→ Written problem:
Repeat the lines word for word, starting with the line containing "Select fs.chunks collection in sidebar" and continuing through the line containing "This screenshot has width=1041, height=758.". Leave the pictures out of your answer.

→ Record set:
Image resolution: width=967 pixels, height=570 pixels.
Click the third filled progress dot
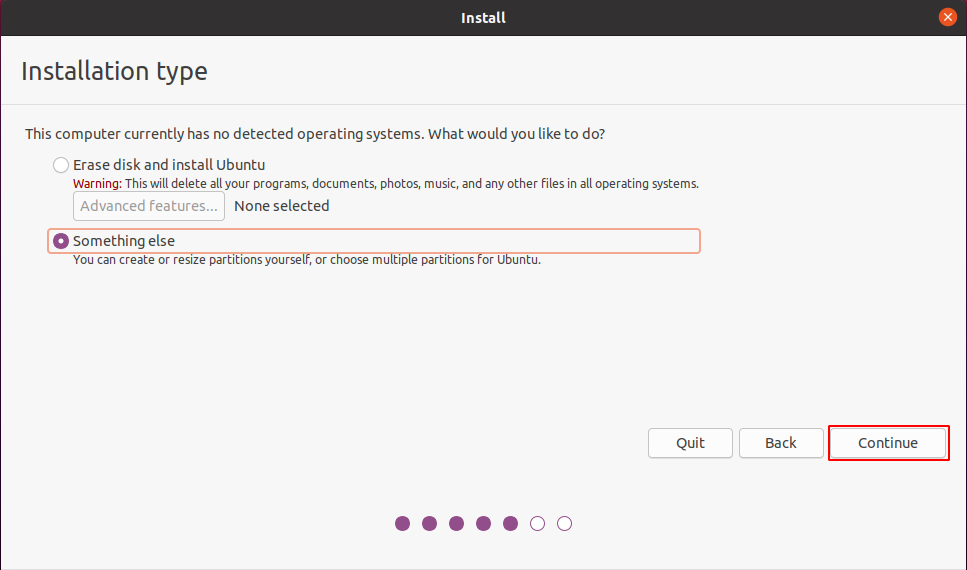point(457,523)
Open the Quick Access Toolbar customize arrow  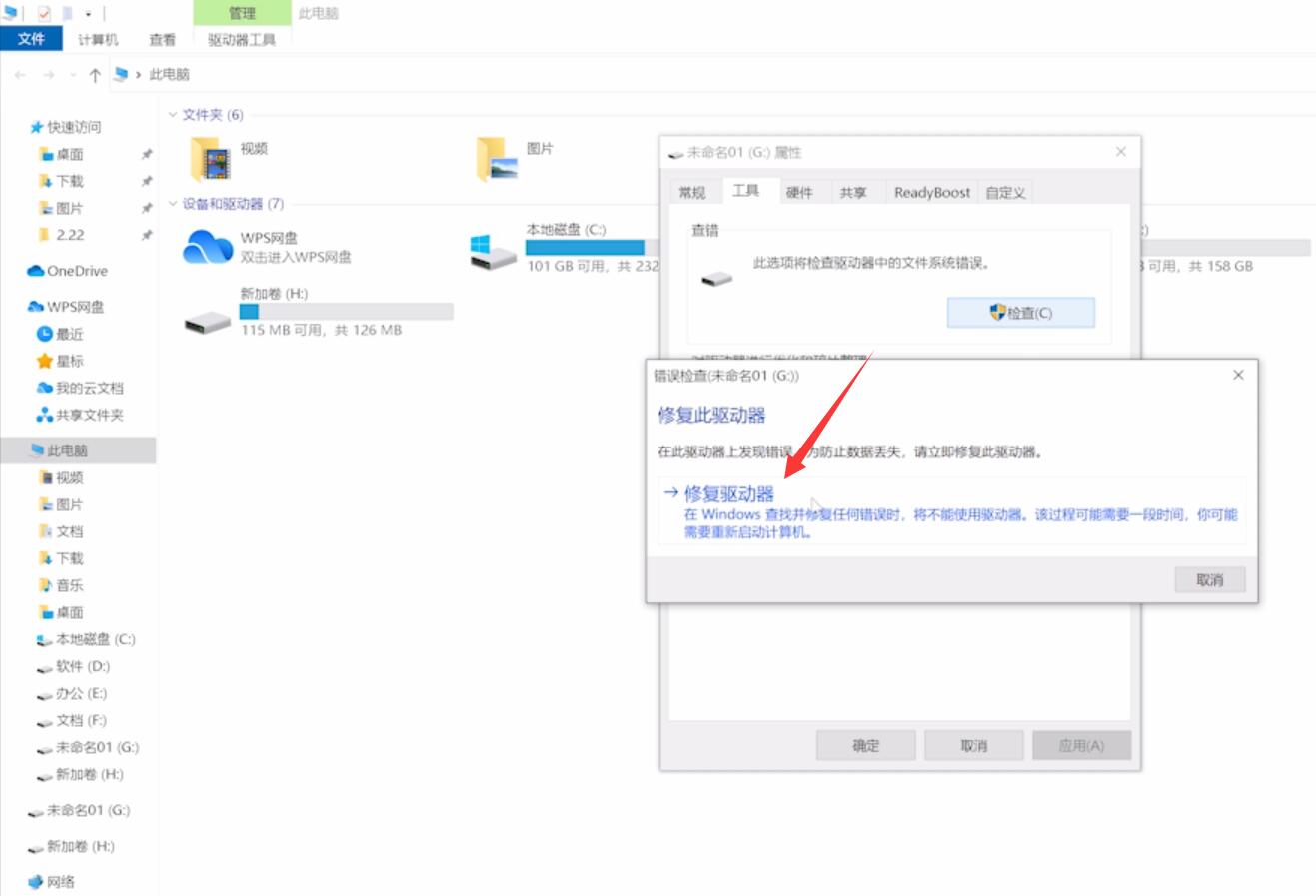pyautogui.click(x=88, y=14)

* * *

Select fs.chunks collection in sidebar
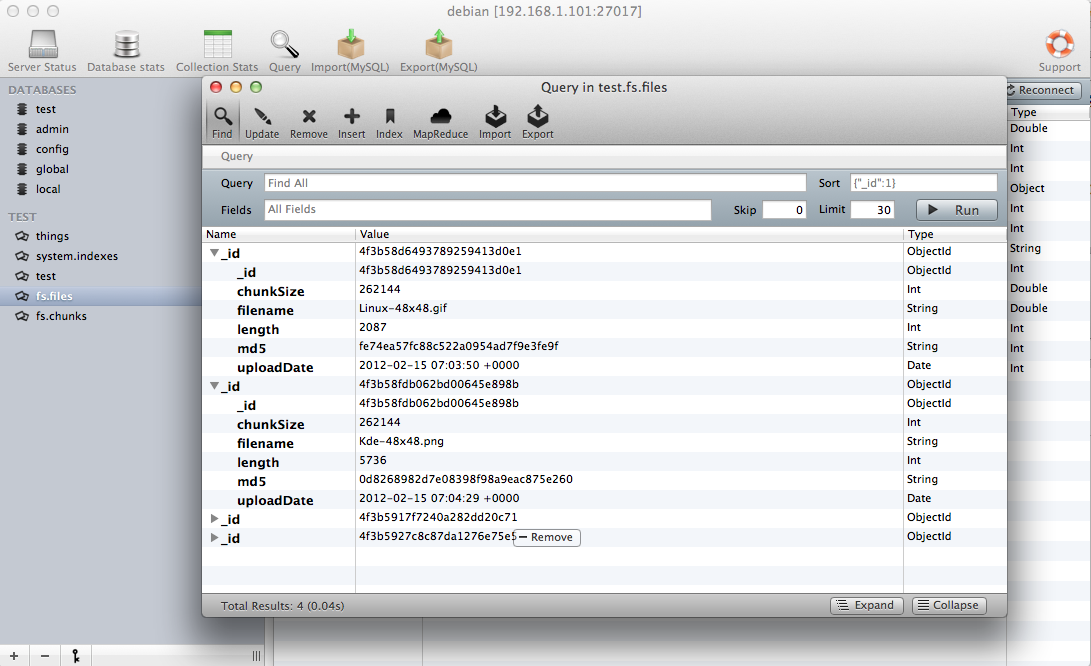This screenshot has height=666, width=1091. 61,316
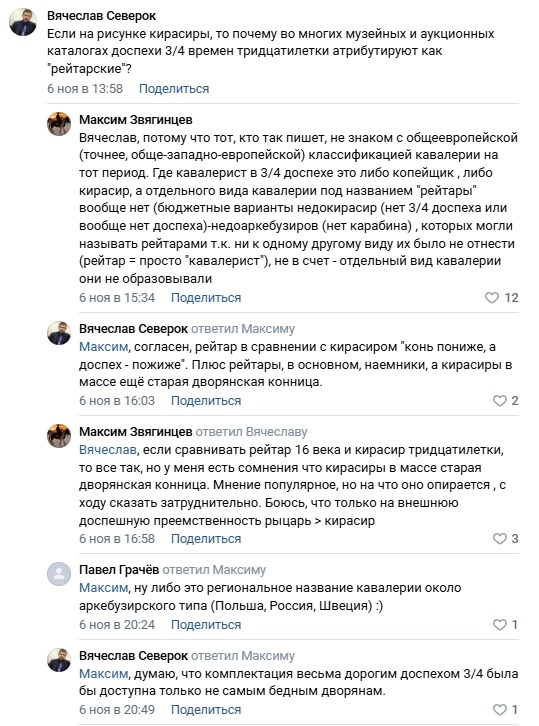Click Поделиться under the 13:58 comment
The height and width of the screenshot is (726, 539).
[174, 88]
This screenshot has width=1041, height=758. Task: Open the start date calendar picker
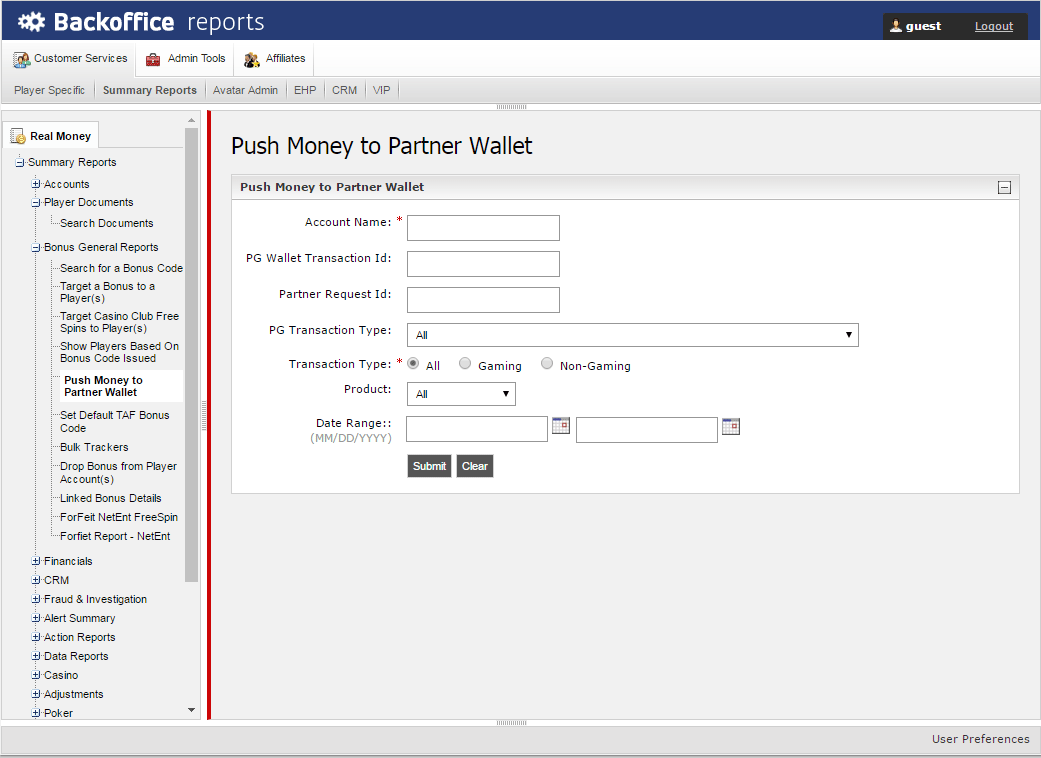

→ Correct result:
Select fs.chunks collection in sidebar
This screenshot has height=666, width=1091. 61,316
Click Поделиться under the 13:58 comment
The height and width of the screenshot is (726, 539).
[174, 88]
This screenshot has width=1041, height=758. Task: Open the start date calendar picker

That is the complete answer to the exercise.